Towards Deep Symbolic Reinforcement Learning
Marta Garnelo
and
Kai Arulkumaran
and
Murray Shanahan
arXiv e-Print archive - 2016 via Local arXiv
Keywords:
cs.AI, cs.LG
First published: 2016/09/18 (8 years ago) Abstract: Deep reinforcement learning (DRL) brings the power of deep neural networks to
bear on the generic task of trial-and-error learning, and its effectiveness has
been convincingly demonstrated on tasks such as Atari video games and the game
of Go. However, contemporary DRL systems inherit a number of shortcomings from
the current generation of deep learning techniques. For example, they require
very large datasets to work effectively, entailing that they are slow to learn
even when such datasets are available. Moreover, they lack the ability to
reason on an abstract level, which makes it difficult to implement high-level
cognitive functions such as transfer learning, analogical reasoning, and
hypothesis-based reasoning. Finally, their operation is largely opaque to
humans, rendering them unsuitable for domains in which verifiability is
important. In this paper, we propose an end-to-end reinforcement learning
architecture comprising a neural back end and a symbolic front end with the
potential to overcome each of these shortcomings. As proof-of-concept, we
present a preliminary implementation of the architecture and apply it to
several variants of a simple video game. We show that the resulting system --
though just a prototype -- learns effectively, and, by acquiring a set of
symbolic rules that are easily comprehensible to humans, dramatically
outperforms a conventional, fully neural DRL system on a stochastic variant of
the game.
DRL has lot of disadvantages like large data requirement, slow learning, difficult interpretation, difficult transfer, no causality, analogical reasoning done at a statistical level not at a abstract level etc. This can be overcome by adding a symbolic front end on top of DL layer before feeding it to RL agent. Symbolic front end gives advantage of smaller state space generalization, flexible predicate length and easier combination of predicate expressions. DL avoids manual creation of features unlike symbolic reasoning. Hence DL along with symbolic reasoning might be the way to progress for AGI. State space reduction in symbolic reasoning is carried out by using object interactions(object positions and object types) for state representation. Although certain assumptions are made in the process such as objects of same type behave similarly etc, one can better understand causal relations in terms of actions, object interactions and reward by using symbolic reasoning.

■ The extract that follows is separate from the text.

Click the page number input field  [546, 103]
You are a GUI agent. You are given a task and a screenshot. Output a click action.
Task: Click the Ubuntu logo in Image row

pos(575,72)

Broadly, pipeline consists of (1)CNN layer - Raw pixels to representation (2)Salient pixel identification - Pixels that have activations in CNN above a certain threshold (3)Identify objects of similar kind by using activation spectra of salient pixels (4)Identify similar objects in consecutive time steps to track object motion using spatial closeness(as objects can move only by a small distance in consecutive frames) and similar neighbors(different type of objects can be placed close to each other and spatial closeness alone cannot identify similar objects) (4)Building symbolic interactions by using relative object positions for all pairs of objects located within a certain maximal distance. Relative object position is necessary to capture object dynamics. Maximal distance threshold is required to make the learning quicker eventhough it may reach a locally optimal policy (4)RL agent uses object interactions as states in Q-Learning update. Instead of using all object interactions in a frame as one state, number of states are further reduced by considering interactions between two types to be independent of other types and doing a Q-Learning update separately for each type pair. Intuitive explanation for doing so is to look at a frame as a set of independent object type interactions. Action choice at a state is then the one that maximizes sum of Q values across all type pairs.
Results claim that using DRL with symbolic reasoning, transfer in policies can be observed by first training on evenly spaced grid world and using it for randomly spaced grid world with a performance close to 70% contrary to DQN that achieves 50% even after training for 1000 epochs with epoch length of 100.